**Name of the Experiment: Comparing the Masses with the help of Spring**

**Theory:** If a mass ‘m’ of a body is hanged at the end of a spiral spring hanged vertically. The length of the spring increases by ‘l’. In this condition the spring is considered to be in equilibrium. Now, if the body is pulled downward by ‘A’ distance ‘x’ and is released. Then it oscillates with simple harmonic motion [Figure]. If the body is pulled downward a restoring force acts on the spring along its initial position. According to Hooke’s law displacement force ‘x’ is proportional to the restoring force and oppositely directed. So F = – K’x; here Kꞌ is the force constant of the sprung.

When the body is released after pulling it, the body moves with acceleration a due to the force F. If the mass of the, body is m, then its acceleration will be

a = F/m

then, a = (-Kꞌ/m)x

so, a = Kx, here K = Kꞌ/m

Since for unit displacement, acceleration of the body is Kꞌ/m; so time period of the oscillating body is-

T = 2π √(m/K)

or, T^{2} = 4π^{2} (m/K)

so, m = T^{2}K/4π^{2} … … … (1)

If the masses of two bodies are m_{1} and m_{2} and time period for these two mass are T_{1} and T_{2} respectively, then from (1) it can be written as-

m_{1} = T_{1}^{2}K/4π^{2}

and, m_{2} = T_{2}^{2}K/4π^{2}

So, m_{1}/ m_{2} = (T_{1}^{2}K/4π^{2}) x (4π^{2}/ T_{2}^{2}K)

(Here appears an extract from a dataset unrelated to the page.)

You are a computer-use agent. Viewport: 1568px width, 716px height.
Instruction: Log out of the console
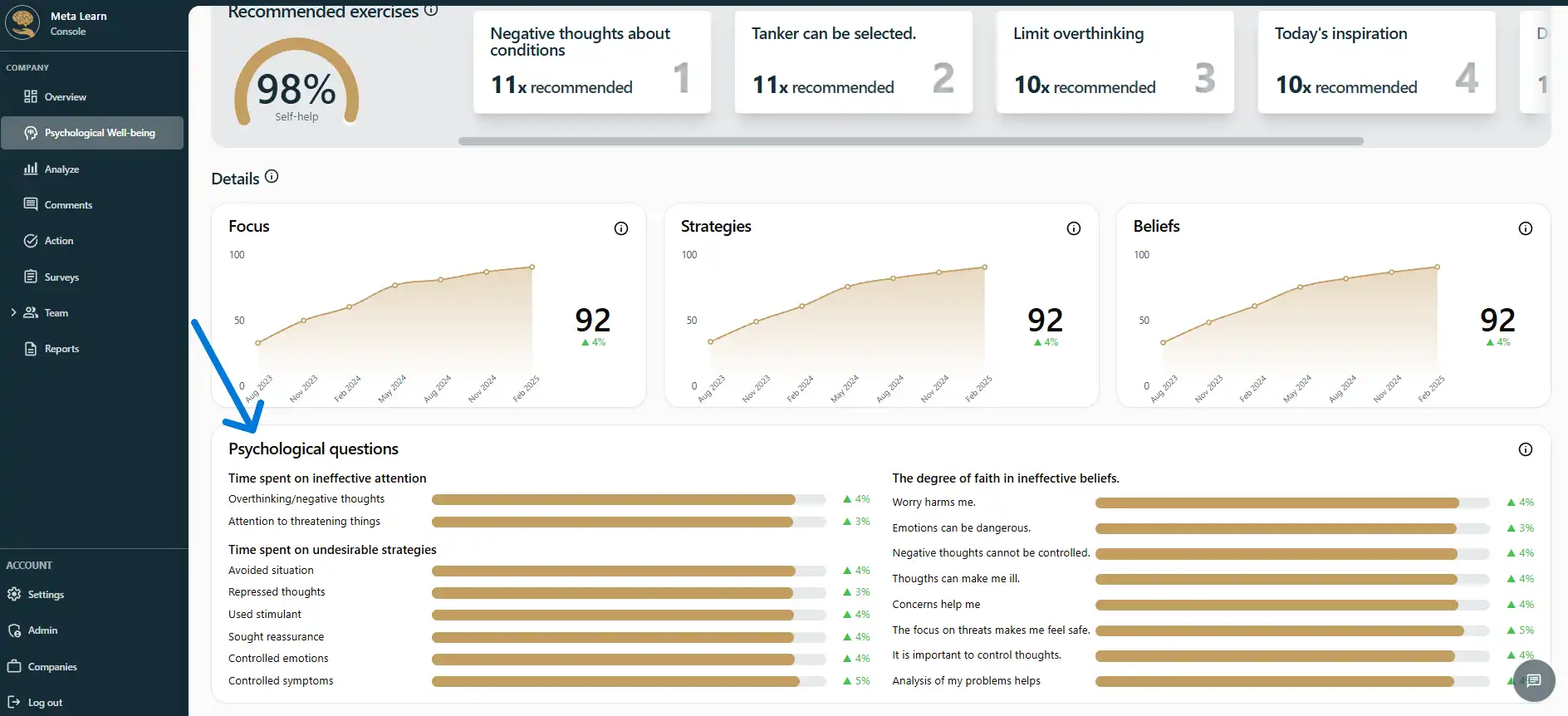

then, m_{1} : m_{2} = T_{1}^{2} : T_{2}^{2}

**Equipments:**

(1) A spring of known spring constant.

(2) A hook to hang the spring.

(3) Bodies of different masses.

(4) Stop watch.

(5) An wooden meter scale.

**Procedure:**

(1) The spring is to be hanged by a hook from rigid body. If the experimented first body of mass m1 is hanged from the lower end of the spring; then length will increase and at a particular position will be stable. It is the equilibrium point.

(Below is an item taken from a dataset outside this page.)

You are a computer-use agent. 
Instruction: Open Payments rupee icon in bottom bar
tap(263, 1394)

(2) Mark on the wall or on a long scale, to maintain the correct position of the equilibrium point.

(3) Then if by pulling the body slightly from the equilibrium position and the released, the spring will oscillate up and down. In this condition, record time for 20 oscillations and repeat this process three times. Each time divide the time by the number of oscillation and determine Time, period (T_{1}). Take average T_{1} from the value of three readings.

(4) Following the similar procedure 3 record time period T_{2} for the second mass m_{2}.